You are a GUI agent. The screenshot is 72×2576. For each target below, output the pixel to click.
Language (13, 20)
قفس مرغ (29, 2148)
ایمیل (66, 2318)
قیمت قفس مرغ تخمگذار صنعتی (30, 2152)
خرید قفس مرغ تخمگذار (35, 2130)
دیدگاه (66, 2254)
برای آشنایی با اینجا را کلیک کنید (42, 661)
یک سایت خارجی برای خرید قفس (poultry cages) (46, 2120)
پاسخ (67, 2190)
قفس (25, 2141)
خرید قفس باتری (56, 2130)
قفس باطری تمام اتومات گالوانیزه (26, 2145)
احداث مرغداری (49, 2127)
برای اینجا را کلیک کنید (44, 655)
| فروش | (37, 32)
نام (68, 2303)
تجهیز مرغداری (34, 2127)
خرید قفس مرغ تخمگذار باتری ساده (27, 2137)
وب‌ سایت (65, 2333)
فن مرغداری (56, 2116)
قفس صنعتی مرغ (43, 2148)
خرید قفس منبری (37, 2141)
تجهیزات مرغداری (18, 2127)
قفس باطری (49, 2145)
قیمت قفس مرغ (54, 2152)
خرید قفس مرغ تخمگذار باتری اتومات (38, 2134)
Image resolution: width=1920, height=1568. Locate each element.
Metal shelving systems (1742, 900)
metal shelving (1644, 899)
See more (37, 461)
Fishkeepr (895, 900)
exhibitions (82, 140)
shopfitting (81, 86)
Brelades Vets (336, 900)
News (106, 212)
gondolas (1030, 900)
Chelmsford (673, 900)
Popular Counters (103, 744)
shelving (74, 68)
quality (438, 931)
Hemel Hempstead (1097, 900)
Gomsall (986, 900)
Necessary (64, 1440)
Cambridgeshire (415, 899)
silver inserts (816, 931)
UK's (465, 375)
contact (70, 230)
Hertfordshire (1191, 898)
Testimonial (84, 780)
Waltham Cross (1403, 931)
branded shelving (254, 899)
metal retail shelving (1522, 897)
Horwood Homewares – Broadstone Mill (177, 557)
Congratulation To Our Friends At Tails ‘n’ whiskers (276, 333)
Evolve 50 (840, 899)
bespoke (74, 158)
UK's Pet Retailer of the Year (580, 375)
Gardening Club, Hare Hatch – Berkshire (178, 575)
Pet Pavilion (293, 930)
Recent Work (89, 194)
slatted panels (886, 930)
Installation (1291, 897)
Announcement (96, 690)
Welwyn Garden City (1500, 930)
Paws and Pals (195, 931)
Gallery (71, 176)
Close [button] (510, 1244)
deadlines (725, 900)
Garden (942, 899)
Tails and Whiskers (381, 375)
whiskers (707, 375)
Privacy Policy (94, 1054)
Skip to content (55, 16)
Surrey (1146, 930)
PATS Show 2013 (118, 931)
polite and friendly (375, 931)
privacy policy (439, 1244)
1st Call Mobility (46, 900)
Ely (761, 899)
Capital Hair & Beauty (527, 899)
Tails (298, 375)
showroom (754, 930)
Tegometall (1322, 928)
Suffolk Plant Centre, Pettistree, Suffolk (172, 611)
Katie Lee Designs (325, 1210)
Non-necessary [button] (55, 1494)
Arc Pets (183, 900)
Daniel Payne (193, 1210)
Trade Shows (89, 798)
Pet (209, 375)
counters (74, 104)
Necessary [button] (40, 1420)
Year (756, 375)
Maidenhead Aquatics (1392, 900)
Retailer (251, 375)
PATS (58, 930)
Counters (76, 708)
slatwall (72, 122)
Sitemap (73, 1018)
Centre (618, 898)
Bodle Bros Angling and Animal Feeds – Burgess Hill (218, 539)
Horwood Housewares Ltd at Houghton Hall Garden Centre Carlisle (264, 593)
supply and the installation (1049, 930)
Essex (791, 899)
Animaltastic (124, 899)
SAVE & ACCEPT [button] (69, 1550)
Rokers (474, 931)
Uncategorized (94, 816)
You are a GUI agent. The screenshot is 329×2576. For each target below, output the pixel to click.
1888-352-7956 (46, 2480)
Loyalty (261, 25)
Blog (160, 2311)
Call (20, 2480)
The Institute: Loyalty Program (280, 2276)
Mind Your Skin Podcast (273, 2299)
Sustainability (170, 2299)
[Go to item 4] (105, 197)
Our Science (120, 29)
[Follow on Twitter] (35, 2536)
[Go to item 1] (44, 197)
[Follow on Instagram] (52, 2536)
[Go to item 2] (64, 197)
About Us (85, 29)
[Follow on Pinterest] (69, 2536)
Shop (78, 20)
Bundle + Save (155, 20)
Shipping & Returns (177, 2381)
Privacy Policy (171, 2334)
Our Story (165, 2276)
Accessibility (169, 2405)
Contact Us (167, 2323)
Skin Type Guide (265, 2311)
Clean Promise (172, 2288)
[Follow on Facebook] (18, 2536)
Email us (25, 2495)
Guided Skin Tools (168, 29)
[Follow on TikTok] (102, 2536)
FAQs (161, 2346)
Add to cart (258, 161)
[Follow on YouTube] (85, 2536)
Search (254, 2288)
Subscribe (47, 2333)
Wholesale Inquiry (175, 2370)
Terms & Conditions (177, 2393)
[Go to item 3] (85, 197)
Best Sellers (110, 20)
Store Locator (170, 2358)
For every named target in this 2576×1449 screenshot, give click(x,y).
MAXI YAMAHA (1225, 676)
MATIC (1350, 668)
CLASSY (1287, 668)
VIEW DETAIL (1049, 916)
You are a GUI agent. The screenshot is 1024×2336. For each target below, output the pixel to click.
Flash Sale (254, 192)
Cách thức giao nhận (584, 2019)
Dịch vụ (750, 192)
—————
**YOUR TASK**:
Tally the lines in the records that hold the word "Follow", and state only the resulting number.

**ANSWER BOX**:
6